Major League Baseball history is about to be broken.
A major record will be shattered within an amount of hours. The 30 major-league teams have a chance to collectively make home run history on Tuesday night. It’s expected that The single-season home run record is likely to be broken. It will no doubt be shattered before the end of the regular season. As of this writing, there are Sixteen homers that will take to tie the previous record. That should happen before the West Coast games begin Tuesday, which is going to be a sight to see.
For people who love stats, you are in luck as we have a list of the five highest single-season home run totals in baseball history. In 2000, there was 5,693, in 1999 there was 5,528, and in 2001, there was 5,458. Last year came really close to breaking the record with 5,610. Right now, the homers stand at 5,677. It’s always nice to see history be made as people who lived during that time can reflect on it down the road.
Currently, there have been 1.26 home runs per team per game this season. To break it down, that means that there were 2.52 homers per game between the two teams. This is clearly far and away the highest rate in history. The current record is 1.17 homers per team per game in 2000.
By breaking down the numbers, there are 108 players with 20-plus home runs this season, which is three short of tying the record set last year.

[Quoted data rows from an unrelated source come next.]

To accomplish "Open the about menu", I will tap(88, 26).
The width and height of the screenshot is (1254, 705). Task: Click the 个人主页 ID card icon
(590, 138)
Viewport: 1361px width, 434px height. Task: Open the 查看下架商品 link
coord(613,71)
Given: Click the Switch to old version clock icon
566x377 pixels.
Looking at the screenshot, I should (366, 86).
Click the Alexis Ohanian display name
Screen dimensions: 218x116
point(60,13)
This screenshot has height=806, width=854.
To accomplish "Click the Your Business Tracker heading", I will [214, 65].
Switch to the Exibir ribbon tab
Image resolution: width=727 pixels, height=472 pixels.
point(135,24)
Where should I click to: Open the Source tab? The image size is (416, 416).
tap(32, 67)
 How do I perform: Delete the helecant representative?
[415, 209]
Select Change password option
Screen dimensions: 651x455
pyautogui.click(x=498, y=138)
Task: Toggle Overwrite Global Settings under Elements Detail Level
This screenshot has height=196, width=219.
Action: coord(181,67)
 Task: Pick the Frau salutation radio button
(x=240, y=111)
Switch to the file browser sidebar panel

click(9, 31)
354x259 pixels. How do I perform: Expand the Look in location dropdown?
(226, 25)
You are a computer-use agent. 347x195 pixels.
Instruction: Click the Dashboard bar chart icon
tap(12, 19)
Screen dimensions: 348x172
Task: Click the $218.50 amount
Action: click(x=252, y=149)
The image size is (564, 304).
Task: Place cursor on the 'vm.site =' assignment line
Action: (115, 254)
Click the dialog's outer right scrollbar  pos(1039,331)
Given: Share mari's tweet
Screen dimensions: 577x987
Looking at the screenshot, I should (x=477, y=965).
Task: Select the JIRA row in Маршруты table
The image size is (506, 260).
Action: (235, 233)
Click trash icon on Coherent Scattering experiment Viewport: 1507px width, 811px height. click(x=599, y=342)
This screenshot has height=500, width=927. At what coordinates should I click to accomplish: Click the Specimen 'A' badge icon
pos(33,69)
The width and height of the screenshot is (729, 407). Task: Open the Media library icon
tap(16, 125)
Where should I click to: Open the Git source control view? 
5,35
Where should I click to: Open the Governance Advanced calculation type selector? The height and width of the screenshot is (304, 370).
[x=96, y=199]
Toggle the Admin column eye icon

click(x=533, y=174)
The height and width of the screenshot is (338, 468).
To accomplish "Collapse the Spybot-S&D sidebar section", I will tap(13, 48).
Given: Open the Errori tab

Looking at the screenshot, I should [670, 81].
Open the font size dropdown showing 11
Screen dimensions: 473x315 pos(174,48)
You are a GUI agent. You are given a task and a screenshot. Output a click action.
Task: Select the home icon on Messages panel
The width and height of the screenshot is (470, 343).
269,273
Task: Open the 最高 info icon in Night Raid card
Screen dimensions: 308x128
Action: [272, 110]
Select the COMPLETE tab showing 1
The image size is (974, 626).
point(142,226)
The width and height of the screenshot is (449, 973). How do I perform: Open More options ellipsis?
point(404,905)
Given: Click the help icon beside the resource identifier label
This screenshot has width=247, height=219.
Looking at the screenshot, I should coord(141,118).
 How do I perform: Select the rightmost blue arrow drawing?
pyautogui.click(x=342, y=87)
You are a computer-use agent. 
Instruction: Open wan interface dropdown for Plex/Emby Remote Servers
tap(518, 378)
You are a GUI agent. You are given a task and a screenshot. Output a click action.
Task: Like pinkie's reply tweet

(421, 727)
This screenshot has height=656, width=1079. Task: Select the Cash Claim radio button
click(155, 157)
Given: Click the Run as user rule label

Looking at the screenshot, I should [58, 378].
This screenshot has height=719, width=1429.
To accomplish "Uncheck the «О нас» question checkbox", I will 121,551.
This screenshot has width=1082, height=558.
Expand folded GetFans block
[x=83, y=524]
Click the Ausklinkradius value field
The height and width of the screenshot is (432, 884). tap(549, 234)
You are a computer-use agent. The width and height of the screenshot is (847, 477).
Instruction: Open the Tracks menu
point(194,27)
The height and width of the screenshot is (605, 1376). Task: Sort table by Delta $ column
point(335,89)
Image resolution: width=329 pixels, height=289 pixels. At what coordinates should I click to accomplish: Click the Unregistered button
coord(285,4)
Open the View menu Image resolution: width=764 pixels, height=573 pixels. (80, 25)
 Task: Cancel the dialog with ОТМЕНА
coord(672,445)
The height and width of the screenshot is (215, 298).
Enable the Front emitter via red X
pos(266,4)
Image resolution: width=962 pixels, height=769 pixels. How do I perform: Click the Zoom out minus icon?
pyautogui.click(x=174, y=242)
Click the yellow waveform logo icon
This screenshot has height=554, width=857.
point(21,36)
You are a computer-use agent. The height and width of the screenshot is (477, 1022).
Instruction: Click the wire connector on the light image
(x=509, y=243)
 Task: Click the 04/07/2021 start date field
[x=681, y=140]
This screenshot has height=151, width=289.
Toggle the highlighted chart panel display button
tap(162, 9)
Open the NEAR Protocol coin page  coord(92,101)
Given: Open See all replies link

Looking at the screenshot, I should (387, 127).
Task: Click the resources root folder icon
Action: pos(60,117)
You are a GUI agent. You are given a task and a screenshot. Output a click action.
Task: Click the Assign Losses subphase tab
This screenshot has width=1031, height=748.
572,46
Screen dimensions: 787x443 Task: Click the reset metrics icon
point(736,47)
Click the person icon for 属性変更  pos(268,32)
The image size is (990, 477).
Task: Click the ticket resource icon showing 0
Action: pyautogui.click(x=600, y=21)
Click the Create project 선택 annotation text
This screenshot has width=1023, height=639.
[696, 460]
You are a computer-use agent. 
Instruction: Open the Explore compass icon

Add in the fact that another 15 players have at least 18 home runs this season, so we will eventually see a record for a number of 20-homer hitters this season as well.
This is great news for the sport of baseball. In recent years, there has been a concern within those in the industry that the sport was generating interest with the older audience rather than younger. Sports like football, soccer, and basketball has stolen the younger audience away from the MLB.
Make no mistake about it, people have seen that runs are up around baseball. In fact, they have been up since the 2015 All-Star break. Of course, this has led to widespread speculation the ball is juiced, and changes to the baseball have allowed it to travel farther. To their credit, which you can’t really blame them, MLB has denied that the ball is juiced.
It should be mentioned that possible changes have been made to the ball in order to have them flying out of the park even while conforming to MLB standards. However, as of right now, the league denies it.